A visita de Estado do Presidente da República de Moçambique, Daniel Francisco Chapo, à República Popular da China, tem gerado debates nos corredores diplomáticos devido ao cronograma das actividades do Chefe de Estado moçambicano no país asiático.
Até à tarde desta segunda-feira, 20 de abril de 2026, e a apenas um dia do término da deslocação oficial, o Presidente Chapo ainda não tinha sido recebido pelo seu homólogo chinês, Xi Jinping. A situação, classificada por alguns analistas como atípica, contrasta com o protocolo diplomático habitual em visitas de Estado, onde o encontro entre os dois Chefes de Estado costuma ocorrer numa fase inicial, após a chegada, para formalizar as agendas e fortalecer os laços bilaterais.
Conforme avançado pelo jornal Dossiers & Factos, fontes diplomáticas expressam preocupação com a ausência deste encontro de alto nível no calendário, levantando questões sobre a natureza do protocolo seguido nesta missão.
A deslocação de Daniel Chapo tem como foco central a mobilização de recursos para o financiamento de projetos estruturantes e a atração de investimento estrangeiro para impulsionar a economia nacional.

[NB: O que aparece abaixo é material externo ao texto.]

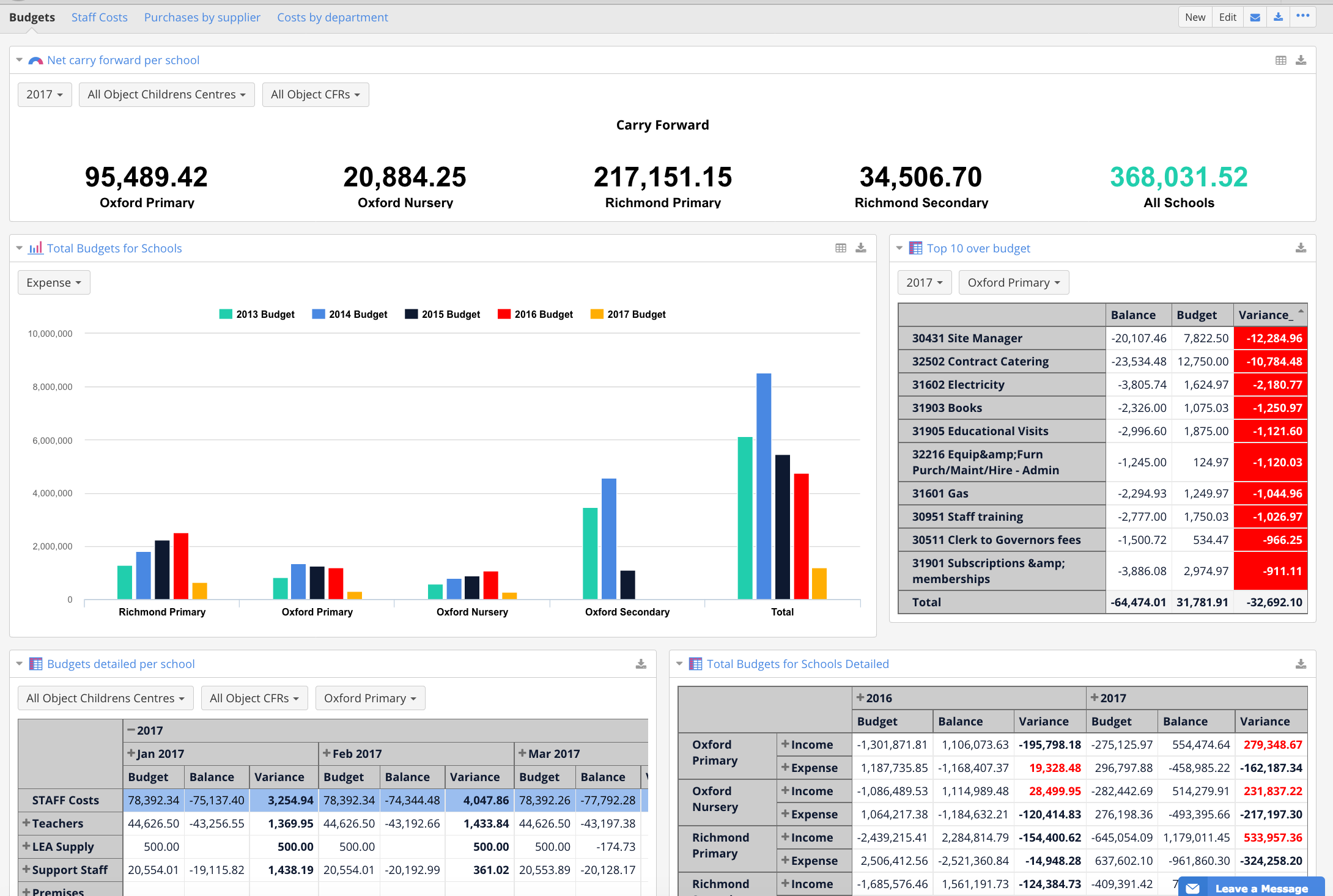Click the email envelope icon in top toolbar
Viewport: 1333px width, 896px height.
tap(1255, 17)
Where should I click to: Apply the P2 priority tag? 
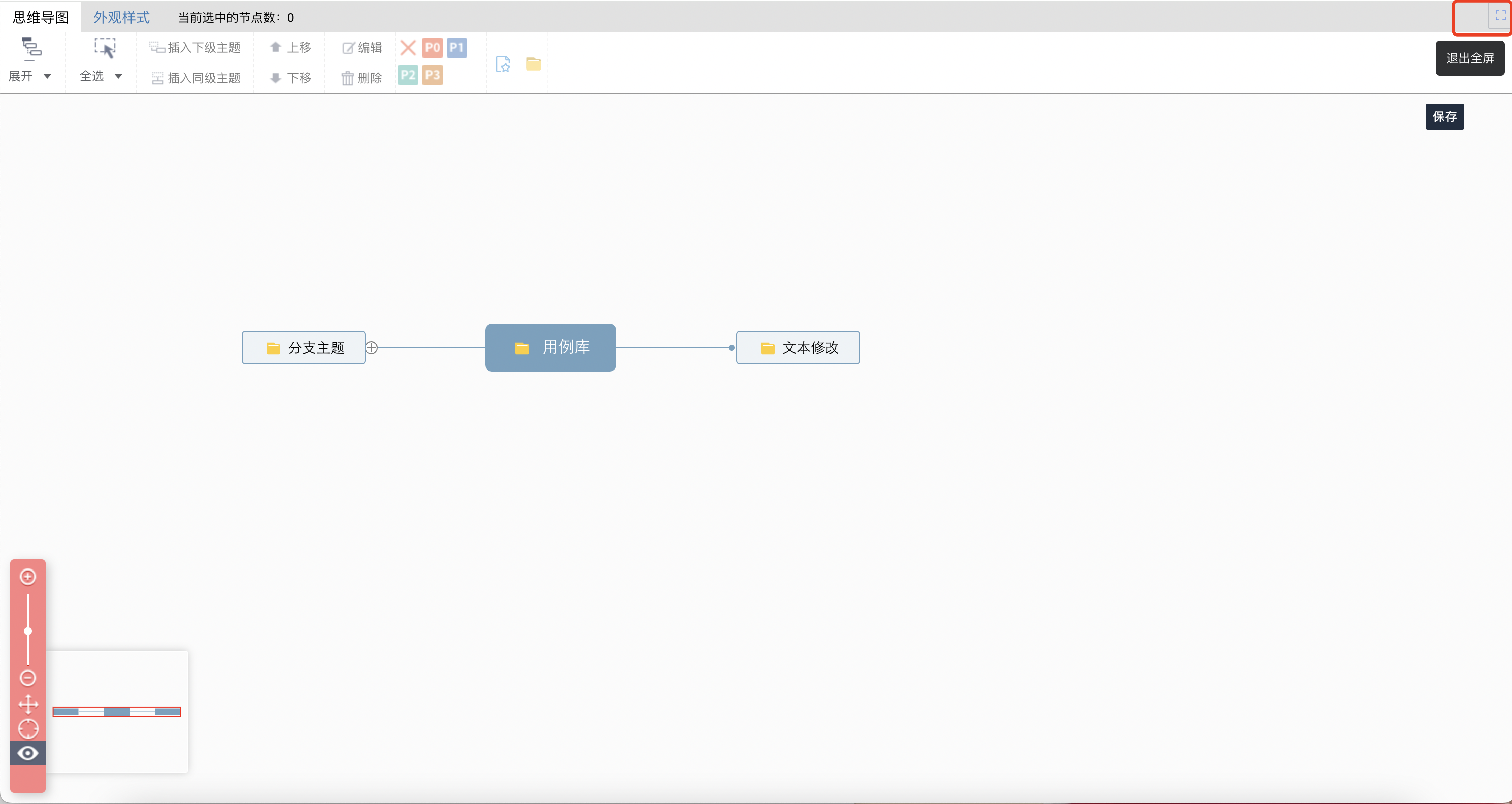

Desde o dia 16 de abril, o Chefe de Estado moçambicano cumpriu uma agenda intensa, que incluiu a passagem por províncias como Hunan e a participação em fóruns de negócios.
Especula-se, em certos círculos, se a agenda estaria mais direccionada para encontros de carácter partidário do que estritamente institucional, um ponto que tem alimentado a análise sobre a eficiência da actuação do Ministério dos Negócios Estrangeiros e Cooperação na coordenação destas deslocações oficiais.
A visita, que termina esta quarta-feira, 22 de abril, continua a ser acompanhada de perto, enquanto se aguarda uma possível confirmação de um encontro final que possa, ainda, alinhar os protocolos esperados para uma visita de Estado desta dimensão.